I look down, tracing the edge of the paper. The plans blur as my eyes fill. “Everything feels like it’s falling apart right now,” I admit quietly. “And I came here hoping this—us—would be the one thing that still made sense. Felt steady beneath my feet. But I feel like I’ve been blindsided.”

He steps forward, voice soft but firm. “Hey. Wedomake sense.”

For a moment, I want to let that be enough. But my heart is raw, and logic doesn’t feel like comfort. His words sound like he’s talking underwater. I’m overwhelmed and my brain can barely put this together after everything with the gym.

A strangled laugh sarcastically falls from my lips. “Really? Because none of this makes sense to me.”

He doesn’t move, but I feel it all the same—the ghost of being left. The absence takes a shape long before it arrives. My body remembers what my mind keeps denying. It doesn’t feel like he’s choosing me, and it’s the thought that could bring me to my knees.

The tears stream consistently down my cheeks, like the throbbing ache that’s threatening to crack open my chest.

“What do you need?” His words land soft, but they scrape raw. Like skin that never got the chance to heal right.

The air feels too thin, like I’m breathing through gauze. His words echo somewhere beneath my ribs, deceptively sharp, and I can’t tell if it’s grief or just fatigue making me tremble. “I just need a minute,” I tell him, backing away. “To breathe.”

“Blair, please—”

“Not forever,” I say, shaking my head. “Just right now.”

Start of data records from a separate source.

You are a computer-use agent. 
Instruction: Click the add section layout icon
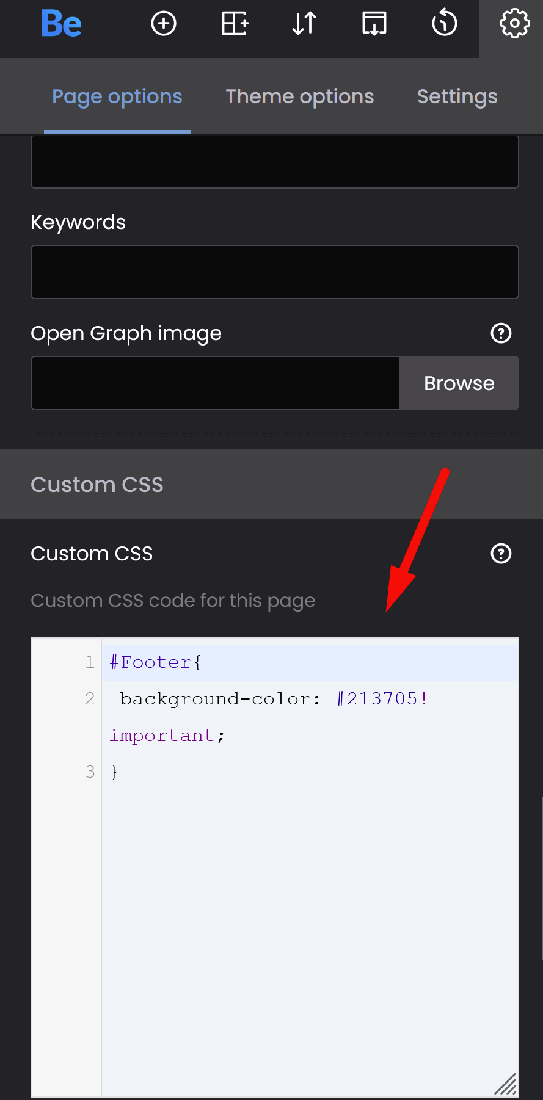coord(235,24)
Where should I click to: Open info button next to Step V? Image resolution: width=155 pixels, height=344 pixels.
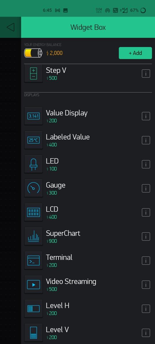146,74
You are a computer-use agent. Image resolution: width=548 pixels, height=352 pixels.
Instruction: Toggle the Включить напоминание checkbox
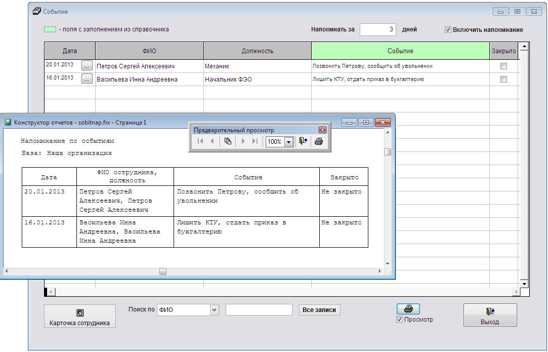(x=448, y=29)
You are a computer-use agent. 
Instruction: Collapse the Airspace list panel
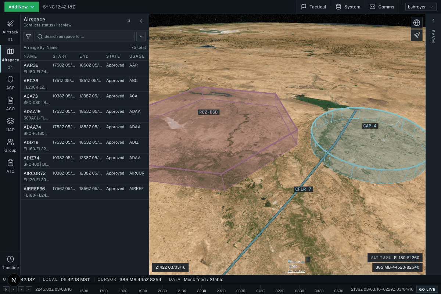(x=141, y=21)
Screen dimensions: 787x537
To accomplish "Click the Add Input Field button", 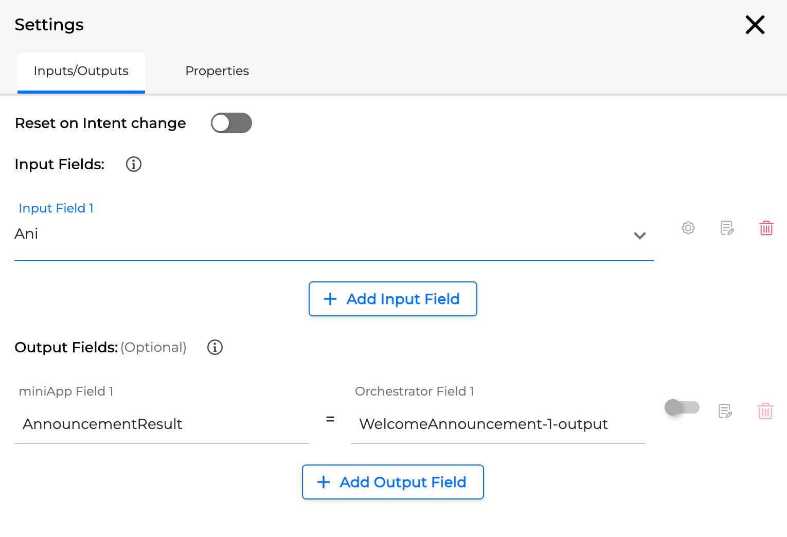I will point(392,299).
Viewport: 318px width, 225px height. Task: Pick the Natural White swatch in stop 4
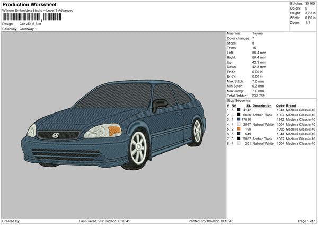point(240,124)
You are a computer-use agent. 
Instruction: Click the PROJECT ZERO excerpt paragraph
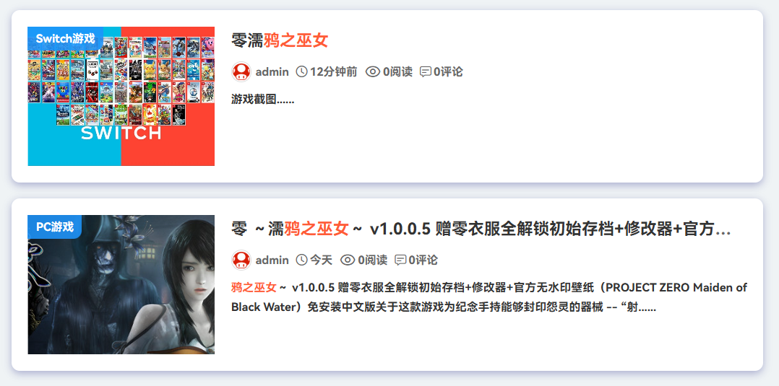(x=489, y=297)
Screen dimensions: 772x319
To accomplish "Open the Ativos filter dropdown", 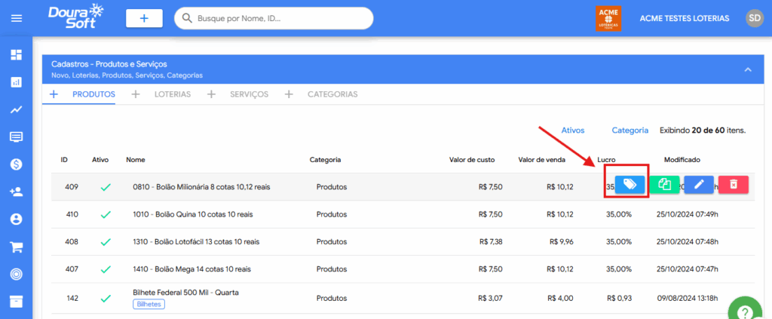I will click(573, 130).
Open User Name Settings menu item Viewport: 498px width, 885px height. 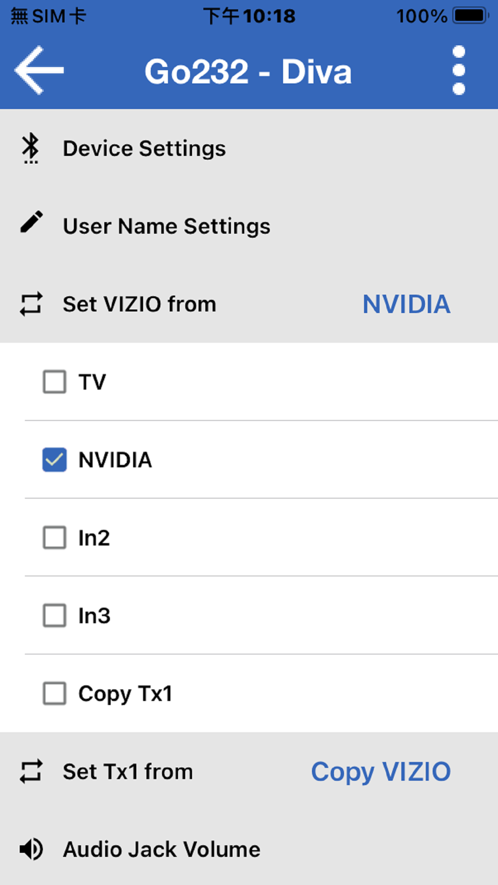(x=166, y=226)
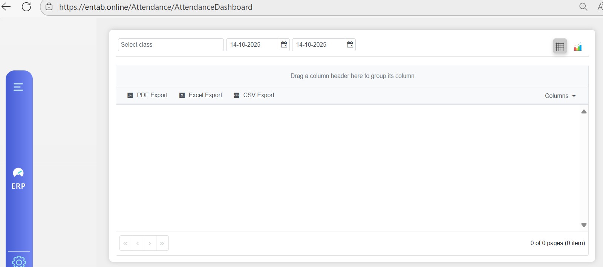Go to first page of results

coord(125,243)
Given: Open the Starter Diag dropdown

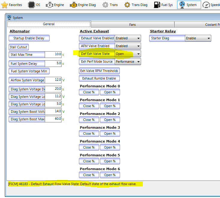Looking at the screenshot, I should [208, 38].
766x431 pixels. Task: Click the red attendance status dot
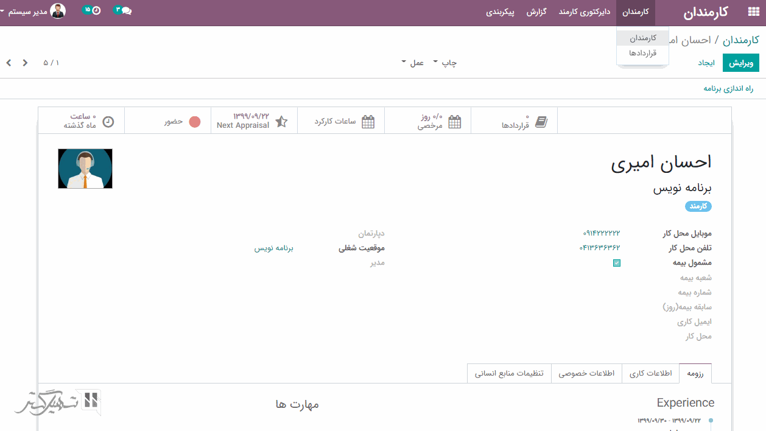click(x=195, y=122)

My feet move before my brain catches up. I focus on the sound of them—heel, toe, heel, toe—because thinking means feeling, and I can’t afford either.

“I love you. Don’t go.”

The words hit the back of my neck like heat. I close my eyes for half a second, swallowing the instinct to believe him. I’ve believed too many people who didn’t know how to keep me.

I stop, hand on the knob, but I can’t turn around. “Then just… don’t keep things like this from me,” I say, voice barely above a whisper. “No matter what.”

The door shuts between us, and the silence on the other side feels heavier than his words ever did.

Blair Miller’s Gym Vandalized Following Historic NFL Performance

ASHBURY, N.Y.—Cosmos kicker, Blair Miller, arrived at her gym, Embers and Ashes, early Tuesday morning to find the exterior vandalized.

Spray paint across the windows, smashed windows, and a damaged sign marked a targeted act that sources close to Miller describe as “personal and deliberate.”